======== EXTRACT

Group 2 coronaviruses prevent immediate early interferon induction by protection of viral RNA from host cell recognition

• Published in: Virology (New York, N.Y.) Vol. 361; no. 1; pp. 18 - 26
• Main Authors: Versteeg, Gijs A, Bredenbeek, Peter J, van den Worm, Sjoerd H.E, Spaan, Willy J.M
• Format: Journal Article
• Language: English
• Published: United States Elsevier Inc 25.04.2007
• Subjects: Animals; Antagonist; Biological Transport; Chlorocebus aethiops; Coronavirus; IFN; Infectious Disease; Interferon; Interferon Regulatory Factor-3 - metabolism; Interferon-alpha - metabolism; L Cells; MHV; Mice; Murine hepatitis virus; Murine hepatitis virus - immunology; Poly (I:C); Rapid Communication; RNA, Viral - physiology; SARS; SARS coronavirus; SARS Virus - genetics; SARS Virus - immunology; SARS-CoV; Sendai virus; Sendai virus - immunology; Severe Acute Respiratory Syndrome - immunology; Severe Acute Respiratory Syndrome - virology; Vero Cells; IFN; Coronavirus; Sendai virus; SARS-CoV; SARS; MHV; Interferon; Poly (I:C); Antagonist; Murine hepatitis virus
• ISSN: 0042-6822; 1096-0341
• DOI: 10.1016/j.virol.2007.01.020

Abstract Many viruses encode antagonists to prevent interferon (IFN) induction. Infection of fibroblasts with the murine hepatitis coronavirus (MHV) and SARS-coronavirus (SARS-CoV) did not result in nuclear translocation of interferon-regulatory factor 3 (IRF3), a key transcription factor involved in IFN induction, and induction of IFN mRNA transcription. Furthermore, MHV and SARS-CoV infection could not prevent IFN induction by poly (I:C) or Sendai virus, suggesting that these CoVs do not inactivate IRF3-mediated transcription regulation, but apparently prevent detection of replicative RNA by cellular sensory molecules. Our data indicate that shielding of viral RNA to host cell sensors might be the main general mechanism for coronaviruses to prevent IFN induction.

================
======== SOURCE DATA

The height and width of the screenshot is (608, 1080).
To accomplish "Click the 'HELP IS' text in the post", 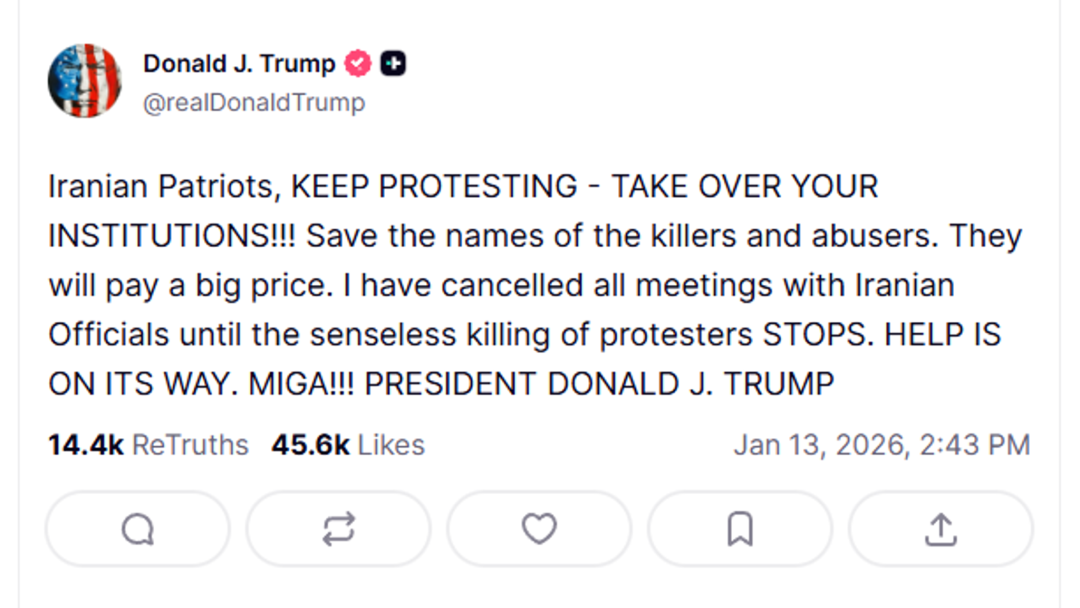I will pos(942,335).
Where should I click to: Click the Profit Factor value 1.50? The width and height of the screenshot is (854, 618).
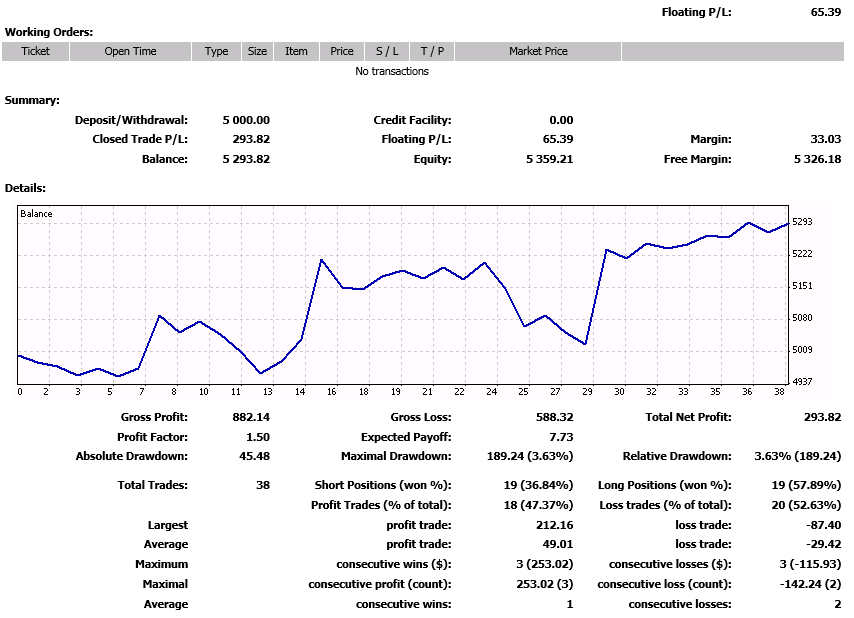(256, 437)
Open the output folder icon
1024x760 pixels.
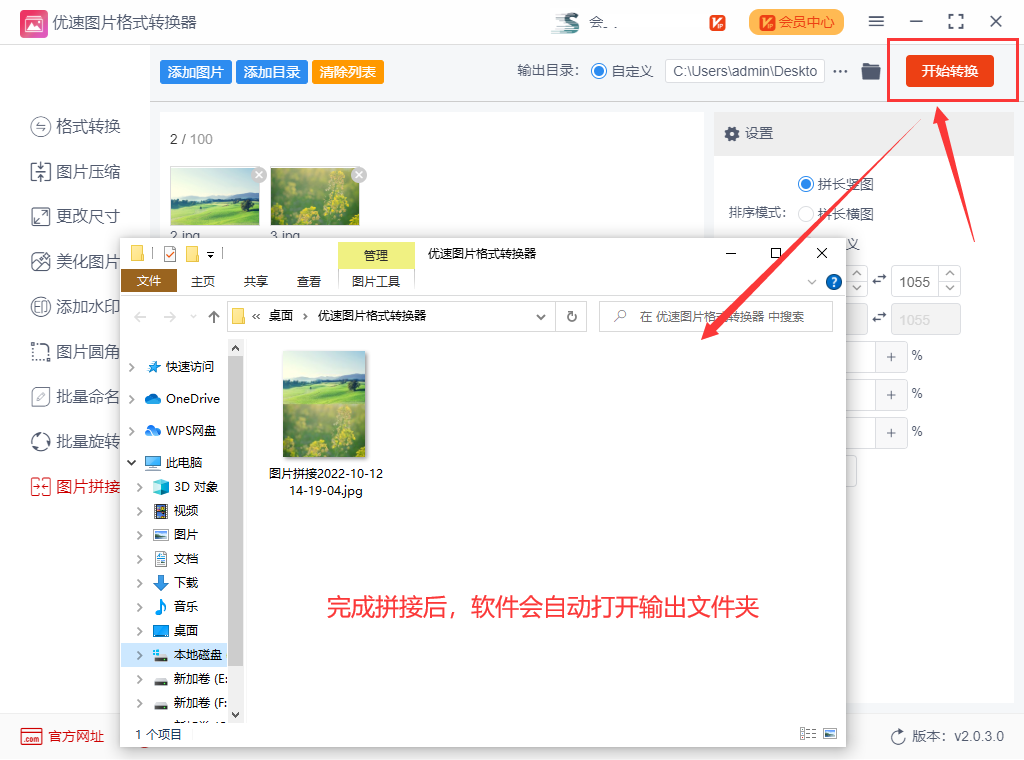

================

• WHAT YOU NEED TO DO
1. Name each of the main authors listed in the coronavirus article record.
2. Reproduce the stretch of the coronavirus article record from "Abstract Many viruses" through "prevent IFN induction.".
The entries are separate material and are not part of the coronavirus article record.

• ANSWERS TO EACH TASK
1. Versteeg, Gijs A; Bredenbeek, Peter J; van den Worm, Sjoerd H.E; Spaan, Willy J.M

2.
Abstract Many viruses encode antagonists to prevent interferon (IFN) induction. Infection of fibroblasts with the murine hepatitis coronavirus (MHV) and SARS-coronavirus (SARS-CoV) did not result in nuclear translocation of interferon-regulatory factor 3 (IRF3), a key transcription factor involved in IFN induction, and induction of IFN mRNA transcription. Furthermore, MHV and SARS-CoV infection could not prevent IFN induction by poly (I:C) or Sendai virus, suggesting that these CoVs do not inactivate IRF3-mediated transcription regulation, but apparently prevent detection of replicative RNA by cellular sensory molecules. Our data indicate that shielding of viral RNA to host cell sensors might be the main general mechanism for coronaviruses to prevent IFN induction.